# Does poor methodological quality of prediction modeling studies translate to poor model performance? An illustration in traumatic brain injury – Diagnostic and Prognostic Research

May 5, 2022

### Systematic search

We used data from a recent systematic review of multivariable prediction models based on admission characteristics (first 24 h after injury), for patients after moderate and severe TBI (Glasgow Coma Scale ≤ 12) that were published between 2006 and 2018 [6] (Supplementary Table 1 and 2). The protocol of this systematic review has been registered on PROSPERO (registration number 2016: CRD42016052100). Studies were eligible for inclusion if they reported on the development, validation, or extension of multivariable prognostic models for functional outcome in patients aged ≥ 14 years with moderate and severe TBI. There were no limitations concerning outcome measurement, provided that functional outcome was measured between 14 days and 24 months after injury.

We updated the systematic search for 2019–2021 (December 2018–June 2021). One investigator (IRH) independently screened records for possibly relevant studies based on title and abstract. Subsequently, full texts of potentially relevant articles were assessed for eligibility. In case of doubt, a second investigator (AM) was consulted.

### Study selection

We selected externally validated prediction models for moderate and severe TBI (Supplement Table 1) as previously identified by Dijkland et al. (2019) or identified through the updated search. To be included, the model development study had to report model performance in terms of discriminative ability. The external validation could be described in the same publication that described model development, or in a separate publication.

### Data extraction

One investigator (IRH) extracted data from the included studies. A check for all included studies was performed by a second investigator (AM). For the development studies, the data extraction form was based on the Critical Appraisal and Data Extraction for Systematic Reviews of Prediction Modeling Studies (CHARMS) checklist [8], and included the source of data, participants, outcome, sample size, predictors, missing data, model development, performance measures, and presentation. For the validation studies, data was extracted on the study design, setting, inclusion criteria, sample size, and model performance. To ensure consistency of the data extraction, the form was tested on two studies by both investigators.

If one publication reported on multiple prediction models, data extraction was performed separately for each model. Prediction models were classified as separate if they included a different set of predictors (e.g., IMPACT core, and IMPACT extended [9]).
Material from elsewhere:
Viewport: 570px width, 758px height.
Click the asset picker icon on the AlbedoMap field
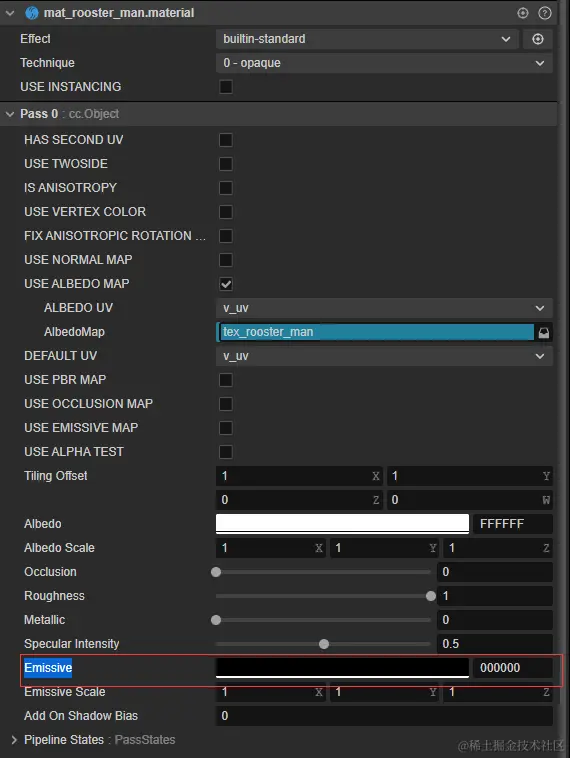pos(544,333)
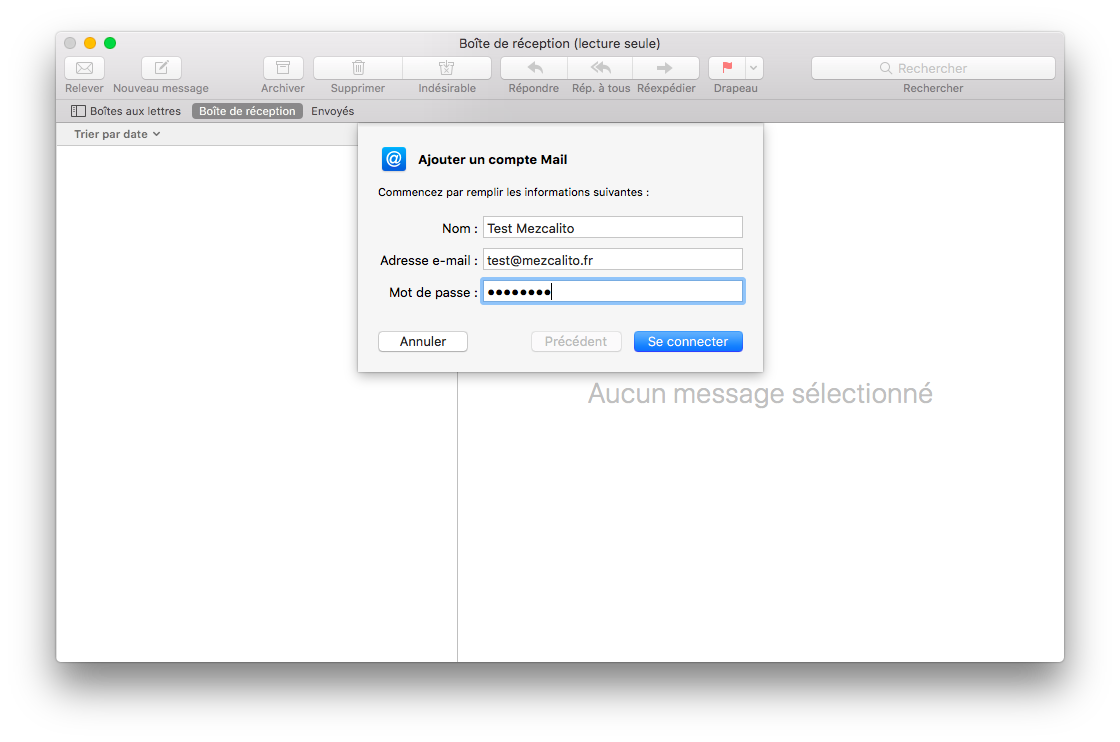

Models with identical set of predictors, but for different outcomes (e.g., mortality and unfavorable outcome) were not classified as separate models.

### Risk of bias and applicability

Risk of bias and applicability of included development studies were assessed with the Prediction model Risk Of Bias Assessment Tool (PROBAST) [7]. Judgments on high, low, or unclear risk of bias for the model development studies were made for five key domains (participant selection, predictors, outcome, sample size and participant flow, and analysis) using 20 signaling questions (Supplementary Table 3). We also used a short form based on the PROBAST including 8/20 signaling questions, which was recently proposed and validated, and showed high sensitivity (98%) and perfect specificity to identify high risk of bias (RoB) [10].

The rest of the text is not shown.